Pequenas empresas e grupos de investigadores com poucos recursos financeiros não conseguem alugar tempo de processamento nestes super-computadores e sem capacidade de efectuar simulações as suas investigações ficam paradas.

É do conhecimento geral, em virtude dos média e dos boatos, que alguns hacker tornam escravos milhares de computadores individuais com o objectivo de crackarem encriptações. Talvez já não seja do conhecimento de todos que existem projectos de computação voluntária que criam Super-computadores Virtuais um deles é a iniciativa IBERCIVIS em que o cidadão doa tempo de inactividade do seu computador fornecendo à comunidade científica uma poderosa ferramenta de cálculo. Todos podemos aderir a esta comunidade Ibérica que se encontra ao serviço de investigações como:

Exemplo 2

Such Tweet Sorrow O grupo teatral Royal Shakespeare Company iniciou no dia 12 de Abril de 2010 um teatro interactivo baseado no texto dramático Romeu e Julieta em que os actores encarnam durante alguns dias as personagens da obra clássica, adaptando a linguagem aos dias de hoje, as suas falas vão sendo transmitidas à comunidade através de mensagens no Twitter. Os espectadores espalhados por todo o mudo podem seguir cada uma das seis personagens através do Twitter e interagir com elas.

Para Lévy, teremos acesso através do ciberespaço a um meta mundo virtual onde poderemos experimentar "a beleza que repousa na memória das antigas culturas, assim como aquela que nascerá nas formas próprias da cibercultura" (pg. 146)


Exemplo 3

Desde há alguns anos que se iniciou a colocação de microcomputadores nos diversos aparelhos que utilizamos durante o dia, no início apenas foram contemplados equipamentos exclusivos.

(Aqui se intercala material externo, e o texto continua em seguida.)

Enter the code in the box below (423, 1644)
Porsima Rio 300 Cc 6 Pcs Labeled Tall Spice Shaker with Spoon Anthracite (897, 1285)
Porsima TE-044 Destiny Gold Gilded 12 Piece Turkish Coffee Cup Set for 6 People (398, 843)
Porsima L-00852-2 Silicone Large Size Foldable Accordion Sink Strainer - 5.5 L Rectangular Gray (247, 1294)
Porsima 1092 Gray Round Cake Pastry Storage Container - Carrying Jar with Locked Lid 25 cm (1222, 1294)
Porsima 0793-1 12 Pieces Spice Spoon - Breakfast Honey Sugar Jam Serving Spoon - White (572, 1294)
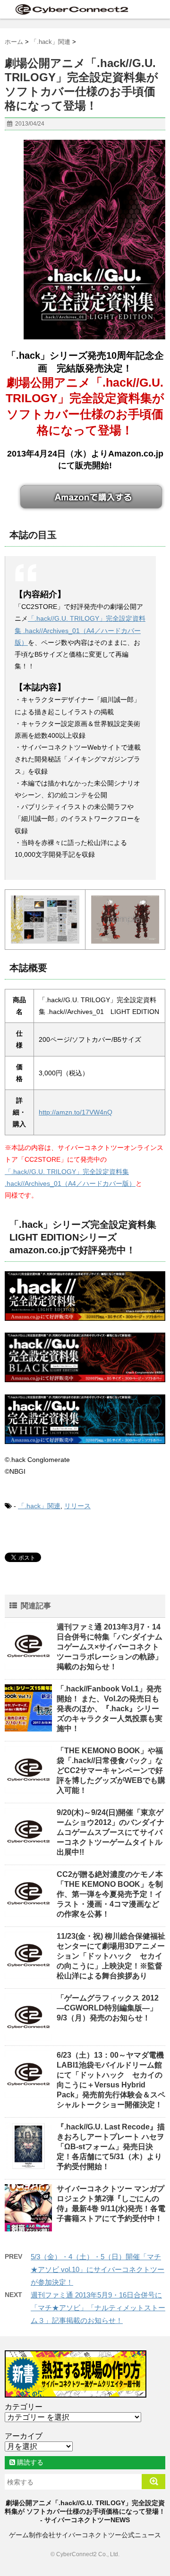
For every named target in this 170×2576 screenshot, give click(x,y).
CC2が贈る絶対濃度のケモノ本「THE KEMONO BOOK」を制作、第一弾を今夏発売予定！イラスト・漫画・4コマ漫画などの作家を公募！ (110, 1894)
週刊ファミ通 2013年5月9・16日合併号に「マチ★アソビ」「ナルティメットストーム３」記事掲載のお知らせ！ (98, 2307)
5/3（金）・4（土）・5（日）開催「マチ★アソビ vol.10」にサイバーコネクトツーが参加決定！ (97, 2269)
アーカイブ (23, 2436)
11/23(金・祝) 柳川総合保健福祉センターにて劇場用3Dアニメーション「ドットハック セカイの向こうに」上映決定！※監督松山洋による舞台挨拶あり (111, 1956)
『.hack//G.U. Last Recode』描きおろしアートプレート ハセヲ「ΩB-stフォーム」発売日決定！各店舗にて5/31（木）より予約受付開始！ (111, 2147)
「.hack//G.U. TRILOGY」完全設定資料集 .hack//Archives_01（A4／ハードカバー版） (80, 630)
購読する (29, 2462)
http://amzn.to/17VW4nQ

O objectivo quer dos fabricantes, quer dos clientes é que todos os equipamentos para além de "inteligentes" possam comunicar entre si. Infelizmente o número de endereços IP disponíveis não era suficiente para tantos equipamentos. Já foi feita uma nova codificação de IPv4 para IPv6, um dos resultados desta migração, que ainda está em curso, foi o aumentar do número de endereços da Internet e assim permitir que todos os aparelhos construídos possam se conectar à Internet.

No vídeo abaixo, podemos ter uma noção como as nossas cidades estão a mudar e como a cibercultura está a influenciar os objectos com que nos vamos passar a relacionar todos os dias.

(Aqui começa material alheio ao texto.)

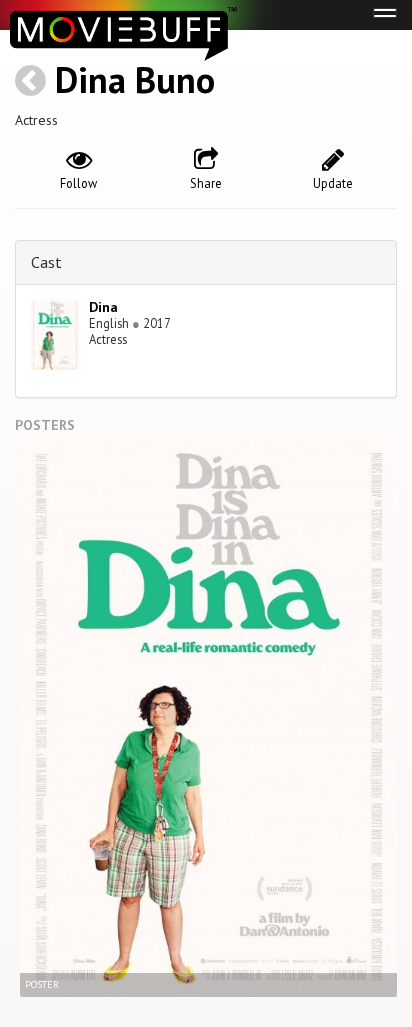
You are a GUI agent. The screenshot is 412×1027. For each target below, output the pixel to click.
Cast (46, 262)
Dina (103, 307)
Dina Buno (135, 79)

Video featuring, from IBM: Mike Wing, Andy Stanford-Clark and John Tolva.


A internet das coisas fará nascer novos conceitos de cidade em que se perspectiva o controlo em tempo real do equipamentos colectivos, tornando as cidades cada vez mais atraentes. Para Lévy, uma das formas de relacionar o ciberespaço e a cidade é a assimilação pela infra-estrutura da cidade de redes de comunicação interactiva que incluam as vias de comunicação, os transporte colectivos e os serviços de água, gás, electricidade, etc.


Referência

Lévy, P. (1999), Cibercultura,1ª edição, Editora 34 Ltda, São Paulo.